For what I am doing it is easier to use a sed command. The above one doesn't work so I just wrote a command line one liner. This worked fine. And the problem that I mention  will hit this file if I run my little command on the exported xhtml version of this.

 

xsl

The export functinality utilizes xsl to output the xhtml file. It would be better for me to modify these scripts and have the export work the way I want it to, to have the output that is to my liking so that I don't have to write any sed scripts at all. Sed, as I pointed out above, does not use the DOM, so it is not easily to tell sed to change one type of token and not another. XSL will allow for modifications to class definitions without any chance of modifying such within the body of the document. IE: if I am writing about the mark up I don't want my conversion scripts changing the body of my text. DOM and xsl transform will assure that will be the case.

I suppose I could transform what I get from the first transform. Maybe it would be best to write a small C program and use the DOM. Or even php.

 

xerces is for DOM parsing. I have downloaded sample code from an article here:

http://onlamp.com/pub/a/onlamp/2005/09/08/xerces_dom.html?page=4

needed to load in some devel packages to make everything build.

 

OK, that code was written with an older version of xerces. One of the classes that the example used has been depricated. I needed to study the code and replace the one class for another. and so I learned a little bit about DOMLSSerializer. Changes in idiom are always a little bit confusing. DOM is a strange idiom in the first place. Once you get the hang of it . . . it all makes sense. Fortunately I've used the DOM before and xerces as well. So I am able to do this work without too much difficulty. Now I need to modify the example to allow for finding the class properties that I want to change and then to change them. Sounds easy. I will copy the example and modify it.

 

Alright, it's a while later and I have crafted a preliminary program in C++ (based upon a demo that I found on line) that allows me to modify a class name for an element to a new class name. Currently this program is hand coded to look for class names only for <p> elements. However, it will not be hard to modify to also pass in the element name to the program. Or have the program get a list of elements, attributes, what the new attribute should be like this:

 

in filename $1 look for $2 elements and find an attribute with name $3 and if it exists and it is $4 then change it to $5

 

Well, I may just make one that only works on class to make the code a little bit easier.  I want this tool in my arsenal so that I can rocket-launch some new pages These kinds of tools are useful but they don't get run without assistance. So it is useful to make the code solid and have it be exception safe. But the worst thing that can happen in the case of me using this code is that I might wreak a file that is temporary in the first place. I need to make the code that I get from OpenOffice match the code that I use on my website. And so I am not making C++ for wide distribution. It is useful to use the DOM for the reasons that I state above in my discussion about Sed verse DOM. However, using xerces-C++ was a review. I may have been done with this much quicker if I had used PHP instead. In PHP I wouldn't have had to mess around with all the string and char * stuff. Basically xercesc::XMLString is an important part of using xerces DOM. And we have three different creatures that we are dealing with:

1. C++ string class accessed through std::str.  We get this kind of string from the command line.

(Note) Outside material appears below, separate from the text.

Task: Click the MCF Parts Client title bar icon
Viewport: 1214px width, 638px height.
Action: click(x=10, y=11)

2. C string which are char *.  Useful for std::cout.

3. XMLCh* which is xerces way of storing strings.

 

In order to make things work, and to be able to debug from the command line, there was a lot of jockying of strings necessary in the code. Basically I could find how to create XMLCh* from char *. I could create char * from XMLCh* (which I then need to release when I am done). But I could find no direct transformation form XMLCh* to std::string.

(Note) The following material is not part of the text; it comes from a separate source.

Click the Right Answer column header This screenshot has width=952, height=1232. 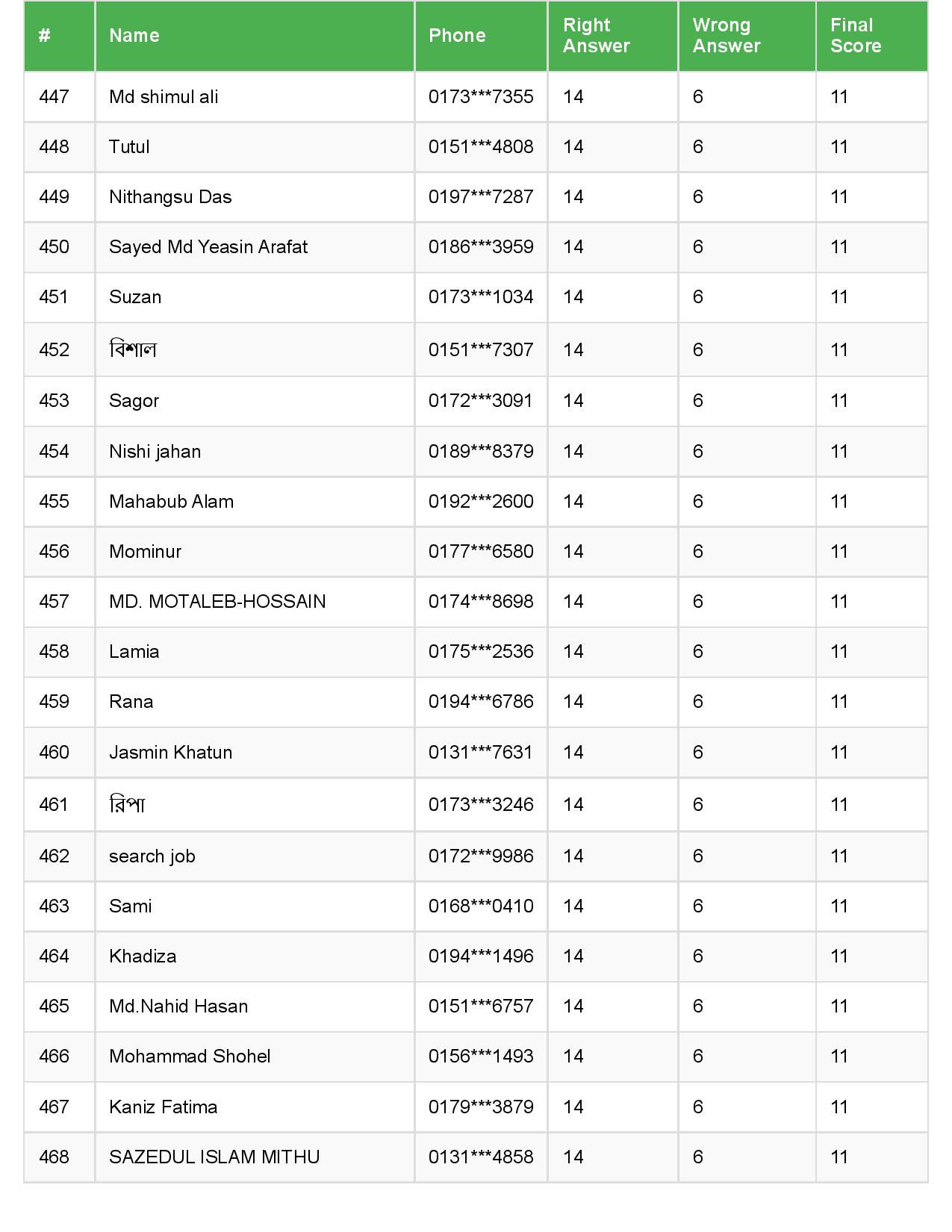pos(596,36)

So there was a lot of tranformation going on in the code.

 

Here is the function that I created:

// This function added by Bill Perilli

// The reset of this file is from someone listed at the top.

// This is from the Internet and I modded it to do what I need to do.

   void changeClass( const std::string& element_tag, const std::string& class_from, const std::string& class_to ){

    // find all div's with a class of class_from and put them in a node list.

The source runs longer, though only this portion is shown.